A union member who wants his union's executive board expelled for allowing a felon to run for office said the fines imposed recently by a government-appointed hearing officer are too lenient.

Darrell Smoot is appealing last month's $ 800 and $ 400 fines against five current and former officers of Laborers' International Union of North America Local 423, which represents more than 1,400 central Ohio construction workers.

Controversy is nothing new to Local 423 and its 750,000 member international union.

The Laborers' union had been under government scrutiny since 1995, after a Justice Department probe uncovered corruption and racketeering. An independent hearing officer was appointed to help settle internal disputes -- ranging from election matters to charges of wrongdoing.

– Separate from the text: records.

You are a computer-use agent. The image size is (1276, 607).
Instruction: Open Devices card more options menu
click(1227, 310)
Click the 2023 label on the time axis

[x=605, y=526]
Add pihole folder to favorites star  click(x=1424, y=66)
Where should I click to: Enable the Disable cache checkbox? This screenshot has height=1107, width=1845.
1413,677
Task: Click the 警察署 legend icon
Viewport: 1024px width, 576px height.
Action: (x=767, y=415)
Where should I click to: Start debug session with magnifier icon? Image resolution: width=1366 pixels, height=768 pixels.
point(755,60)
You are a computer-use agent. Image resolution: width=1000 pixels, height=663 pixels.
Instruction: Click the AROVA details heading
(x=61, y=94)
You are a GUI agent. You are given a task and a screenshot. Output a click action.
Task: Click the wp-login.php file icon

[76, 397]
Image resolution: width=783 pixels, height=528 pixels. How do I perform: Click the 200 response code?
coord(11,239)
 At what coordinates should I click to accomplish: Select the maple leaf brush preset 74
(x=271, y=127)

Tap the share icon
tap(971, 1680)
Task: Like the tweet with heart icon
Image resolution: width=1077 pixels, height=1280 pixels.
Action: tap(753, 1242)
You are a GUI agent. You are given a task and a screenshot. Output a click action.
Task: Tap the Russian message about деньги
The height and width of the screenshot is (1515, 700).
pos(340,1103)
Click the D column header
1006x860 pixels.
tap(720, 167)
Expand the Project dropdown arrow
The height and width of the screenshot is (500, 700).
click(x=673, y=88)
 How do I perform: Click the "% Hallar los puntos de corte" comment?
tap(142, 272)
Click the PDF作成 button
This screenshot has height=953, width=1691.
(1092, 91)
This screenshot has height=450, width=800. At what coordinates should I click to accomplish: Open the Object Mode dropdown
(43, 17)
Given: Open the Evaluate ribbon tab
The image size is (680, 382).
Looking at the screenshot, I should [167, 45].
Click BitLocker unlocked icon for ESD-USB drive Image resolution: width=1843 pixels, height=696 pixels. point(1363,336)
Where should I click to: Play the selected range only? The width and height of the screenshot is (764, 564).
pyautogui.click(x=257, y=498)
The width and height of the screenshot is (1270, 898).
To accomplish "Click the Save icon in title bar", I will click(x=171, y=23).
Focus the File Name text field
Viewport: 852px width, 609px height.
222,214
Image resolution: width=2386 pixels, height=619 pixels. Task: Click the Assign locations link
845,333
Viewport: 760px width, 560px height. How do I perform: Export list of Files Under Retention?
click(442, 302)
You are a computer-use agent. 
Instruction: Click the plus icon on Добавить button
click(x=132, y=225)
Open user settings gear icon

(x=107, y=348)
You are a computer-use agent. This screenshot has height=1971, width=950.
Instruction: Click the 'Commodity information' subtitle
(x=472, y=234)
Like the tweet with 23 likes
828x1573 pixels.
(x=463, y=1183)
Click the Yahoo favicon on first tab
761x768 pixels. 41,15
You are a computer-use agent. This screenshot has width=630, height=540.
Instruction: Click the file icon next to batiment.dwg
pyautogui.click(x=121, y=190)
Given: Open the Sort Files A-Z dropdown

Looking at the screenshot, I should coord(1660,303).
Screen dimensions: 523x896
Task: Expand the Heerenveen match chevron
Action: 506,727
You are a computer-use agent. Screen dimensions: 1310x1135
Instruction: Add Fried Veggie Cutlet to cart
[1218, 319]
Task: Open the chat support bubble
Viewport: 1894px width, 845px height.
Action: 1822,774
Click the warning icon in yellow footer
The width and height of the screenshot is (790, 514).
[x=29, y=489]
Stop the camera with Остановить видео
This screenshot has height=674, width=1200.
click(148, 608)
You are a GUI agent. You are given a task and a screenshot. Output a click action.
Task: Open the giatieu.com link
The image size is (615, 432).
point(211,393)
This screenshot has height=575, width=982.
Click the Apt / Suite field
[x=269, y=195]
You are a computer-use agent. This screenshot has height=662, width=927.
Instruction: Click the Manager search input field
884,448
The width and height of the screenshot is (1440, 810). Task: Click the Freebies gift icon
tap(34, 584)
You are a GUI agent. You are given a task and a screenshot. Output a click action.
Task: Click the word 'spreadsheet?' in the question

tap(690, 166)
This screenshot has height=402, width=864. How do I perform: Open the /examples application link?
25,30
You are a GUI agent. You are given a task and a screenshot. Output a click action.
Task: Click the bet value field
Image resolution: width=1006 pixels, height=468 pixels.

In December, Smoot filed charges with that hearing officer against the union's top officials after the U.S. Department of Labor determined that the local's newly elected vice president was ineligible to hold office.

Pat Murphy had been convicted of second-degree robbery in New York 14 years earlier and, under federal law, was ineligible to hold office until at least this year.

But Local 423 members elected Murphy in June 1998 to the No. 2 position at the union and also voted him a delegate to the Laborers' District Council, a body of union representatives.

In January, the labor department supervised a rerun of both races.

Smoot said before and during the campaign, he repeatedly told union officials about Murphy's conviction.

Murphy spent two years in prison.

Last month, the hearing officer, Peter Vaira, found that five current and former officers of Local 423 had notice about Murphy's conviction but failed to act.

He fined Murphy and Business Agent Robert McCaskill $ 800 each; three other members, including the secretary-treasurer, James Green, each were fined $ 400.

Union officials declined to comment.

Smoot said the fines were slaps on the wrists and is appealing the penalty portion of the decision. "My goal was to have them kicked out of office,'' he said.

Several of those fined also have appealed.